Cosa fare:
a: Per ciascuna affermazione indica se concorda con l'estratto sulla prevenzione del mal di schiena. Rispondi sì o no e cita alla lettera le parole decisive del testo. (i) La riprogettazione delle postazioni di lavoro figura tra gli sforzi di prevenzione primaria. (ii) Le misure di riduzione del rischio non hanno avuto alcun effetto sull'incidenza del mal di schiena correlato al lavoro. (iii) Nella maggior parte dei paesi ad alto reddito esistono regolamenti che impongono ai datori di lavoro di sostenere i lavoratori con mal di schiena.
b: Quale requisito fondamentale impone tipicamente ai datori di lavoro l'estratto sulla prevenzione del mal di schiena?
c: Trascrivi l'estratto sulla prevenzione del mal di schiena a partire dalle parole "Prevenzione primaria sul". Fermati dopo "l’attività fisica regolare.".

Estratto fornito:
○ ○ ○ ○ ○

Prevenzione primaria sul posto di lavoro 
Nei paesi a medio e alto reddito sono stati compiuti notevoli sforzi per prevenire l’insorgenza o l’esacerbazione del mal di schiena sul posto di lavoro. Questi sforzi includono la riduzione di elevato impegno fisico e posture scomode, la formazione dei lavoratori nelle pratiche di sollevamento e movimentazione dei materiali più sicure e la riprogettazione delle postazioni di lavoro e delle linee di assemblaggio. Queste misure di riduzione del rischio hanno portato ad alcuni numeri decrescenti di incidenza di mal di schiena correlato al lavoro [4], ma alcune misure di prevenzione comunemente raccomandate a livello individuale (ad esempio, l’uso di busti ortopedici non hanno mostrato benefici convincenti negli studi randomizzati. È molto importante l’attività fisica regolare.

Prevenzione secondaria 
Nella maggior parte dei paesi ad alto reddito esistono regolamenti e politiche che richiedono ai datori di lavoro di fornire una sistemazione e un supporto ragionevoli ai lavoratori con mal di schiena per prevenire disabilità lavorativa a lungo termine, disoccupazione o allontamento inutile dalla forza lavoro. Un tipico requisito fondamentale è che i datori di lavoro forniscano modifiche temporanee o permanenti al lavoro per consentire ai lavoratori di continuare a lavorare con adeguamenti per il tempo necessario fintanto che gli aspetti essenziali del lavoro possono essere ripristinati gradualmente.

○ ○ ○ ○ ○

Dati raccolti:
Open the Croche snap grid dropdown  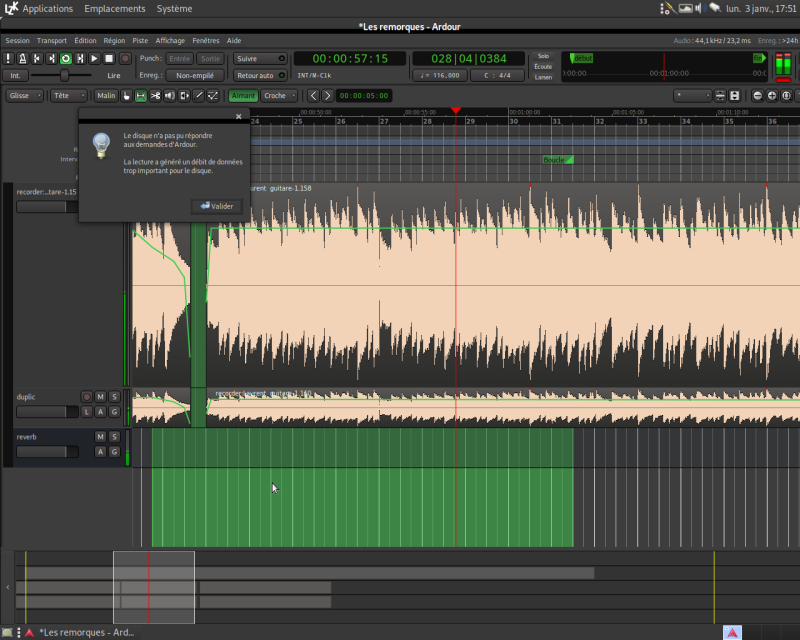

○ ○ ○ ○ ○

Le tue risposte:
a:
(i) Sì: "la riprogettazione delle postazioni di lavoro e delle linee di assemblaggio".
(ii) No: "hanno portato ad alcuni numeri decrescenti di incidenza di mal di schiena correlato al lavoro".
(iii) Sì: "Nella maggior parte dei paesi ad alto reddito esistono regolamenti e politiche che richiedono ai datori di lavoro di fornire una sistemazione e un supporto ragionevoli ai lavoratori con mal di schiena".

b: Fornire modifiche temporanee o permanenti al lavoro.

c:
Prevenzione primaria sul posto di lavoro 
Nei paesi a medio e alto reddito sono stati compiuti notevoli sforzi per prevenire l’insorgenza o l’esacerbazione del mal di schiena sul posto di lavoro. Questi sforzi includono la riduzione di elevato impegno fisico e posture scomode, la formazione dei lavoratori nelle pratiche di sollevamento e movimentazione dei materiali più sicure e la riprogettazione delle postazioni di lavoro e delle linee di assemblaggio. Queste misure di riduzione del rischio hanno portato ad alcuni numeri decrescenti di incidenza di mal di schiena correlato al lavoro [4], ma alcune misure di prevenzione comunemente raccomandate a livello individuale (ad esempio, l’uso di busti ortopedici non hanno mostrato benefici convincenti negli studi randomizzati. È molto importante l’attività fisica regolare.